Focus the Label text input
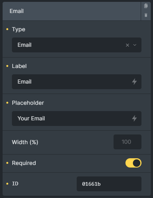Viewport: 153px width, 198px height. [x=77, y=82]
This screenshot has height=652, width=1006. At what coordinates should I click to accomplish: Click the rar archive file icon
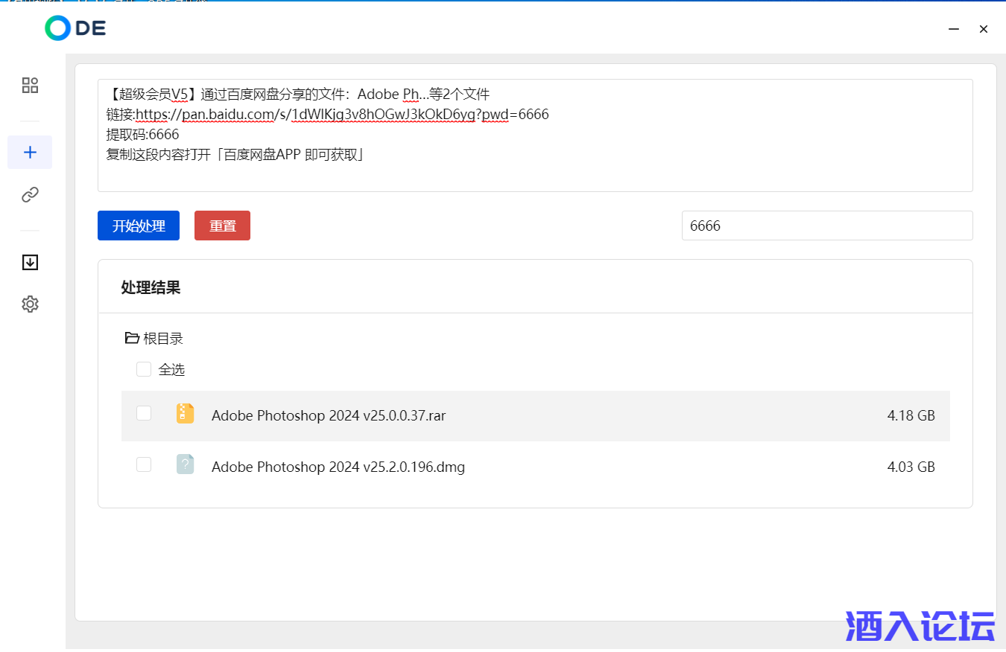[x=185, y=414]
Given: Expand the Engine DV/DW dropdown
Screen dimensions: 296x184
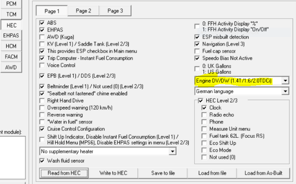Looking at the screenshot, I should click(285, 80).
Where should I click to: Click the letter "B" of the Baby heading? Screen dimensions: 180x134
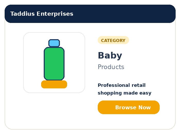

---

# Task objective
From the line that holds "Screen dimensions: 296x184" down to the last line of the material above, every line is to be copied exactly, both ends included; pictures are to be omitted.

# Output of the task
Screen dimensions: 296x184
Looking at the screenshot, I should click(285, 80).
Where should I click to: Click the letter "B" of the Baby heading? Screen dimensions: 180x134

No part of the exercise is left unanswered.